When using this autoflower - how long is the crop's cycle?

Some modifier loci are involved here, so this is not a very cut and dry answer. It will depend upon the genetic background of the breeding line that the trait gets incorporated into. However, we can generalize it a bit with a range of days. Typically, we see that varieties harvest in 70-85 days (from sowing). Also, we see that in hot environments the days to harvest become shorter (closer to 65 days) and plants stay much smaller. In contrast, cooler climates produce plants that grow larger and harvest slightly later.

Does it affect biomass, bud number and overall yield?

Yield per plant is lower when compared to a photoperiod variety, however, planting density can be much higher which increases overall yield.
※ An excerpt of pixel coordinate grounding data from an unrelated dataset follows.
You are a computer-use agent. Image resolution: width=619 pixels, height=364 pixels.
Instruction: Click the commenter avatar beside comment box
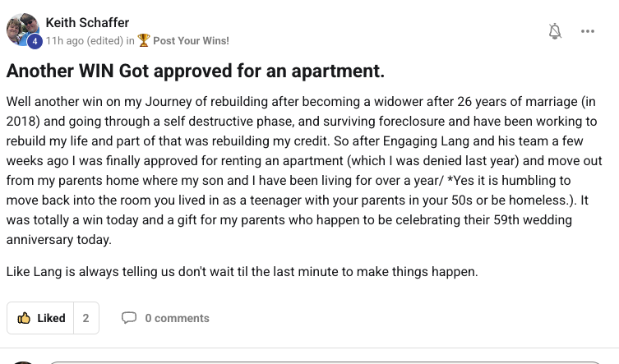(22, 362)
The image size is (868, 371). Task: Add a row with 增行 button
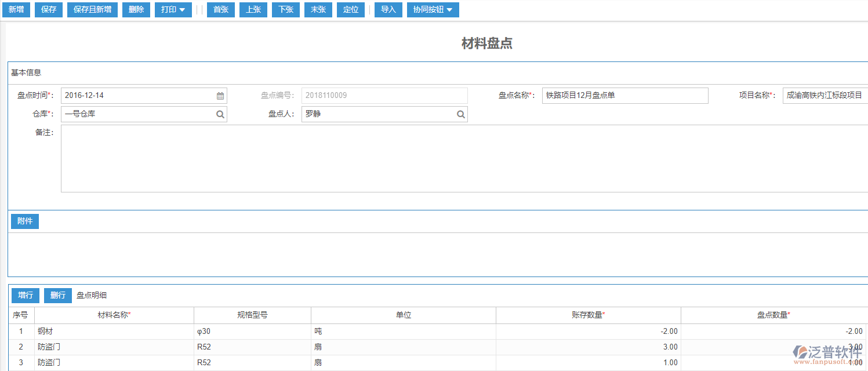25,295
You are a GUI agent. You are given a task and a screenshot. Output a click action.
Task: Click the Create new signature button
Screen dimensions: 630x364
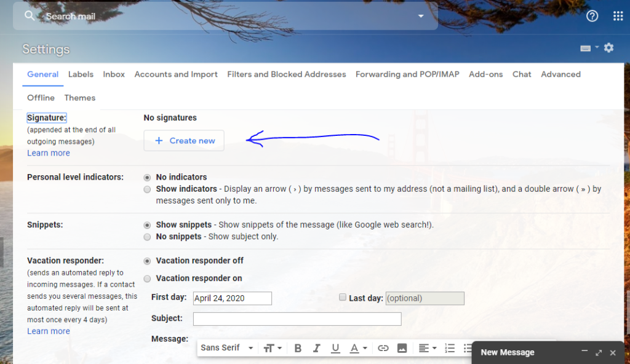tap(184, 141)
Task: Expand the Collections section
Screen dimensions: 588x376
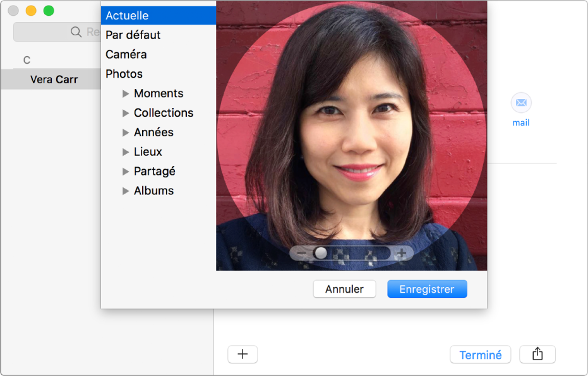Action: tap(125, 113)
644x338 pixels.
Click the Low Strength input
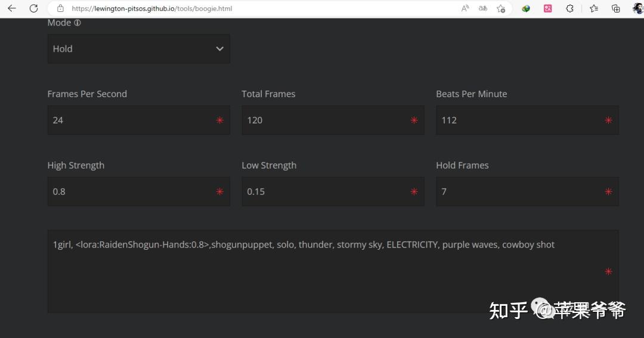tap(326, 191)
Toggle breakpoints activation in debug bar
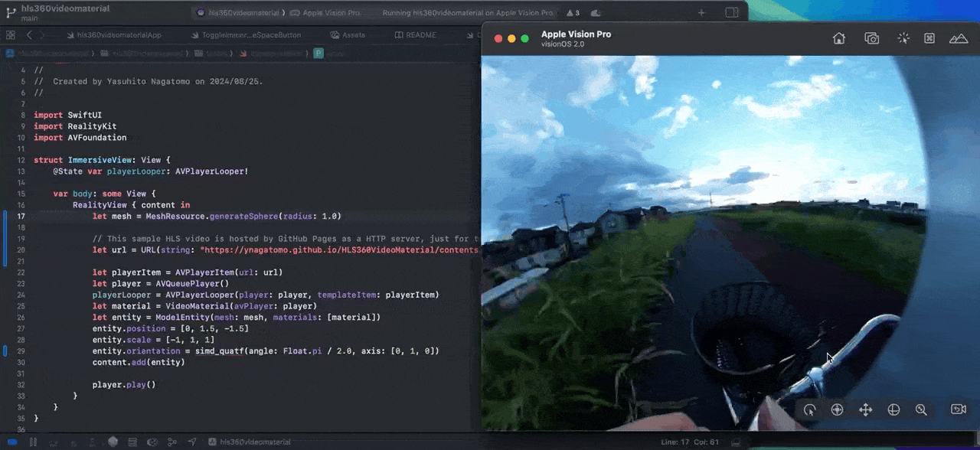Image resolution: width=980 pixels, height=450 pixels. pyautogui.click(x=11, y=442)
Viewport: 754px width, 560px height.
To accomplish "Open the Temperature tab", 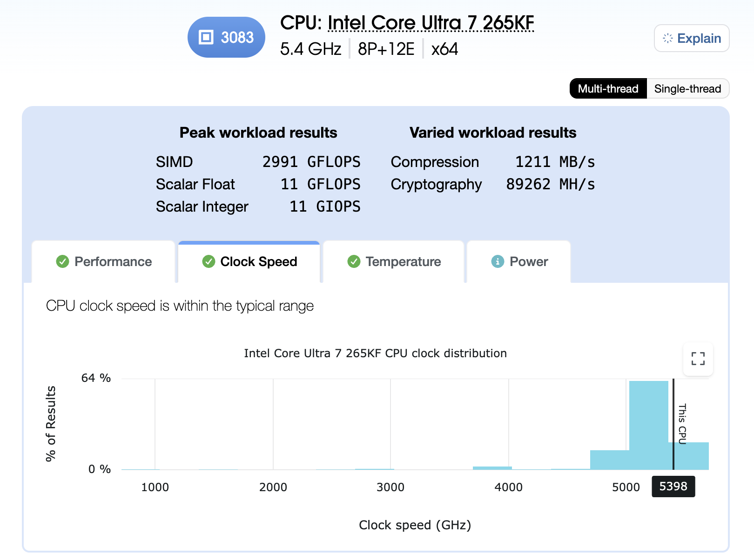I will [x=403, y=261].
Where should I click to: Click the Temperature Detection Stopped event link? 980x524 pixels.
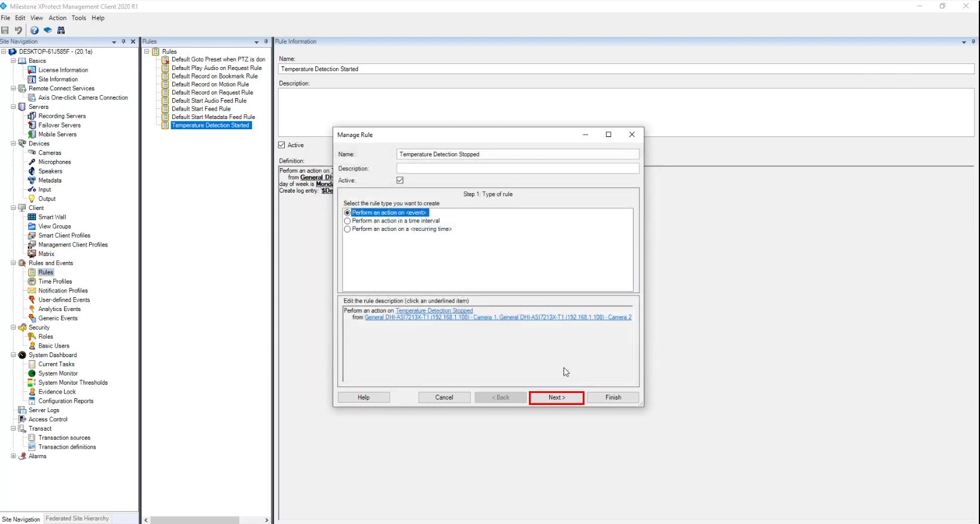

From data collected by UC Davis, we have not seen what the maximum density is before we realize a loss in yield from too high a density. We have gone as high as 52,000 plants per acre, and we will be running more trials to see if we can find that tipping point.

Did you make crosses with it (the donor), and what was the outcome?

We have used this donor to develop autoflower parent lines and the results have been great. This is only a donor for the trait, meaning that it is not an actual breeding line itself. In other words, we are not using it as a parent in hybrid crosses because it is not a good choice for that purpose. This is a very short plant which finishes very quickly and has poor bud quality, low trichome density, etc. Typically, the donor for a trait is not a good representation of what the end result of a breeding project will look like in this case. The goal of the project is to end up with something that genetically and phenotypically does not resemble the donor. The purpose of the donor is to simply introduce the desired trait, not to use it as a parent line.